A valuation cap is the maximum company valuation at which the note is allowed to convert into equity, regardless of how high your next round actually prices. It rewards the investor for taking early risk by guaranteeing them a low conversion price if the company’s value jumps. If your note has an $8M cap and you raise at a $24M pre-money valuation, the note converts as though the company were worth $8M — giving the investor three times the shares per dollar that the new investors get. The cap is usually the term that costs founders the most, so it deserves the most scrutiny.
Is a convertible note good or bad for founders?
Neither inherently — it depends on the terms and the situation. A convertible note is a legitimate, useful tool for bridging between priced rounds or when an investor requires debt seniority. It becomes bad for founders when it is used as a default in place of a safer SAFE (taking on maturity and interest risk for no benefit), when the covenants are predatory, or when it defers a valuation conversation that only gets harder with time. The instrument is fine; the danger is signing one without modeling the interest, the conversion math, and the maturity risk.

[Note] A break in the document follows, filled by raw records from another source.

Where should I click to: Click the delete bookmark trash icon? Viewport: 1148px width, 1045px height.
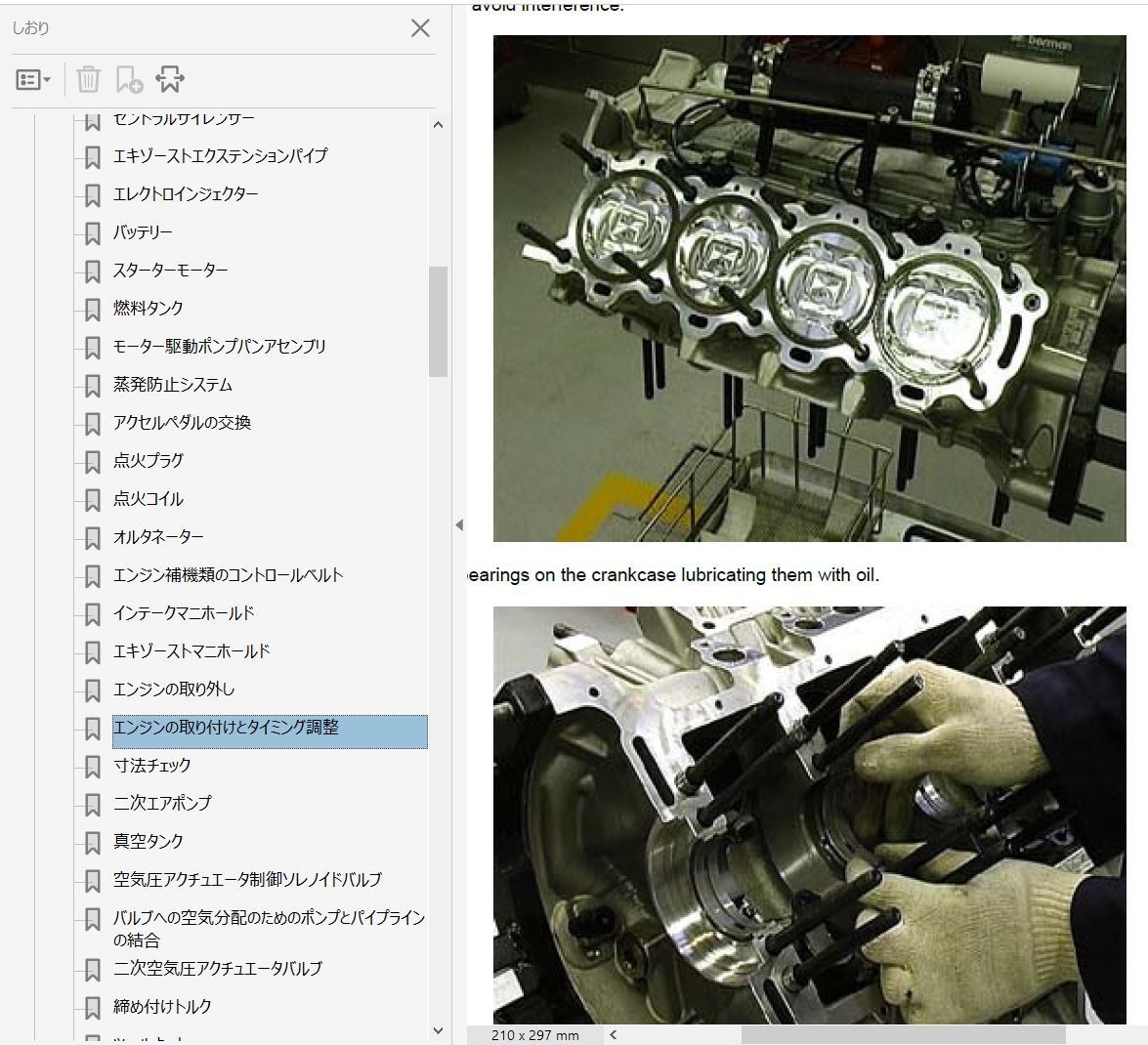tap(88, 80)
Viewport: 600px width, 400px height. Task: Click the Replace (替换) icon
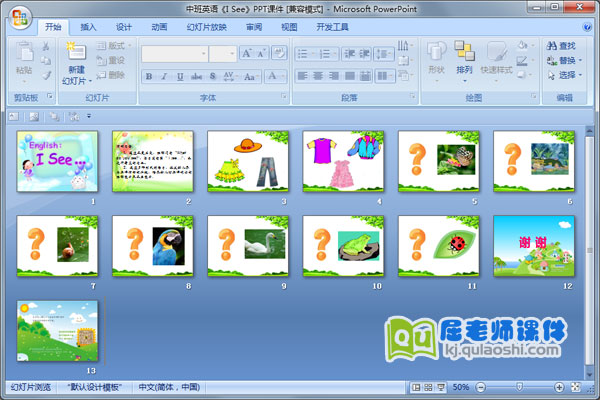[553, 60]
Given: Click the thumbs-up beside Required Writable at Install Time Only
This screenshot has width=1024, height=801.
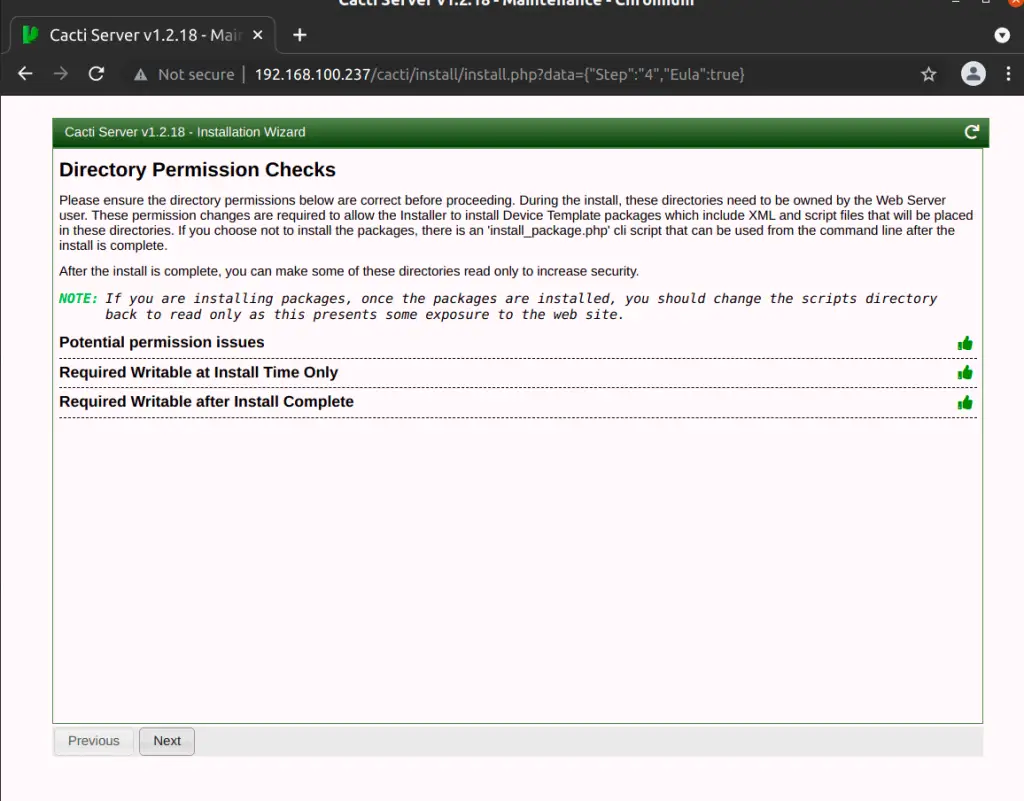Looking at the screenshot, I should 965,372.
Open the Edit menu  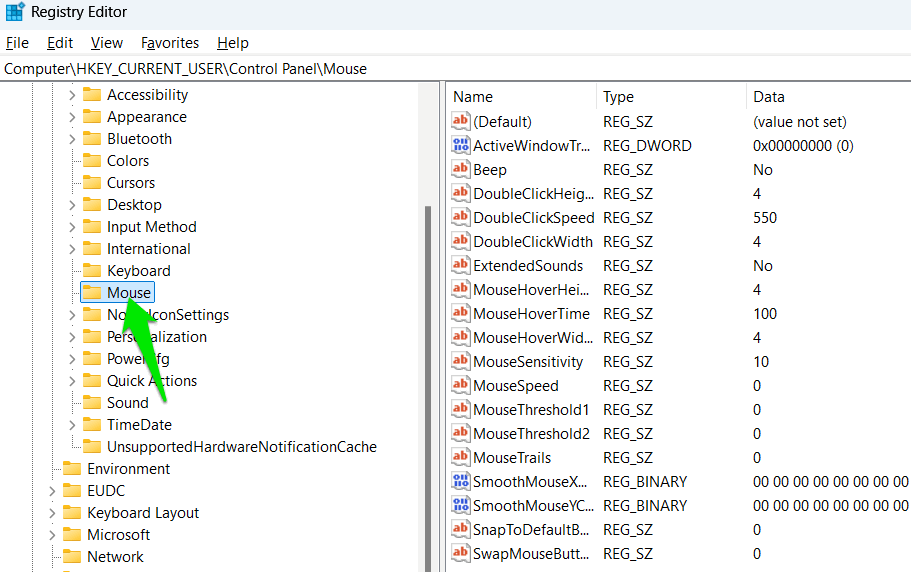pos(60,43)
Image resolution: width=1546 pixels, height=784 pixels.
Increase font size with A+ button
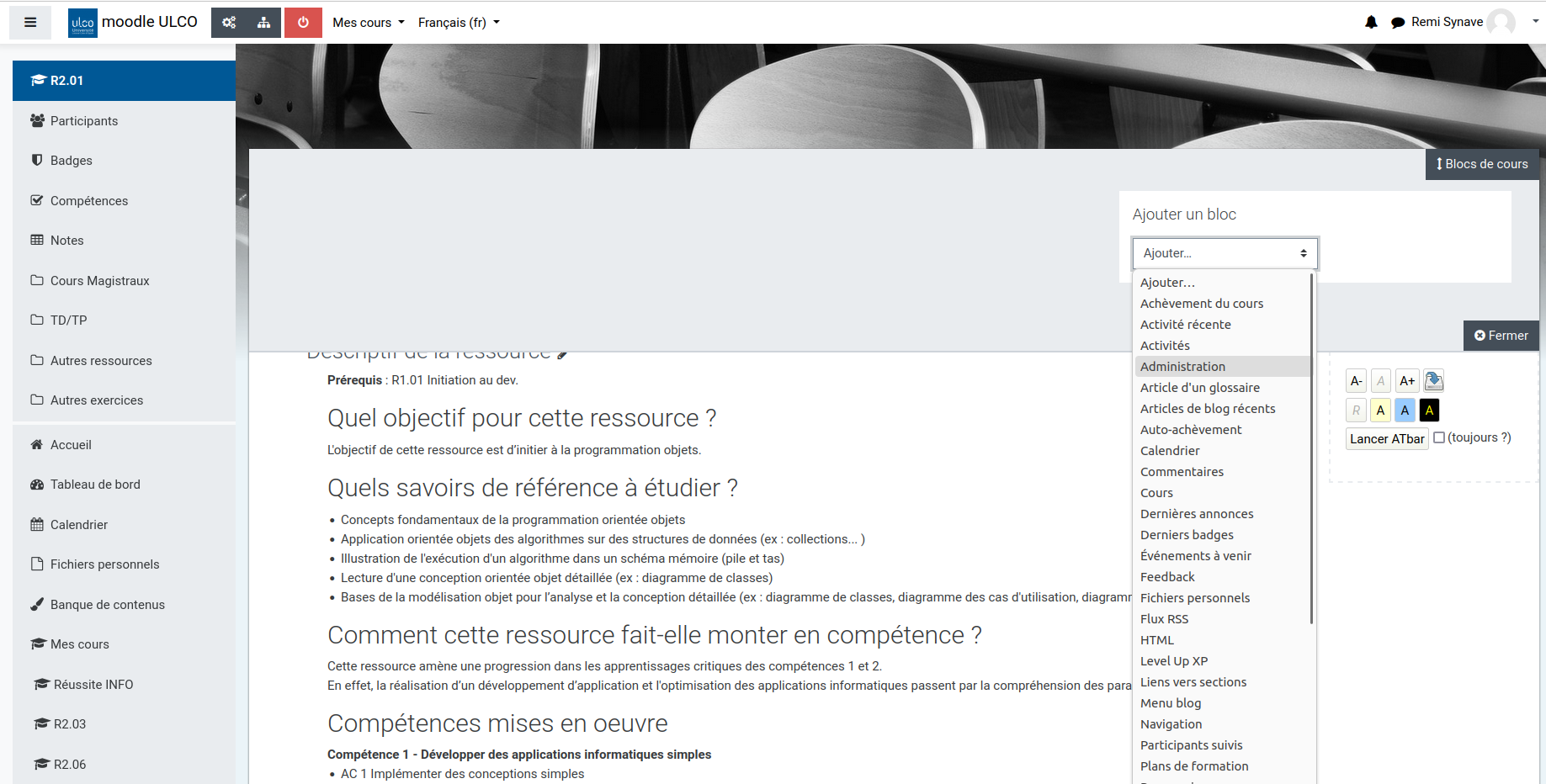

The principal, interest rates, caps, discounts, share counts, and valuation figures in this article are illustrative and simplified for clarity. Real notes contain variations — compounding versus simple interest, conversion-cap mechanics that include or exclude the option pool, MFN clauses, side letters, and bespoke covenants — that change the math. The examples here show the relative effects of different structures, not a template for any specific deal. This is not legal or investment advice; model your own cap table with counsel before signing anything.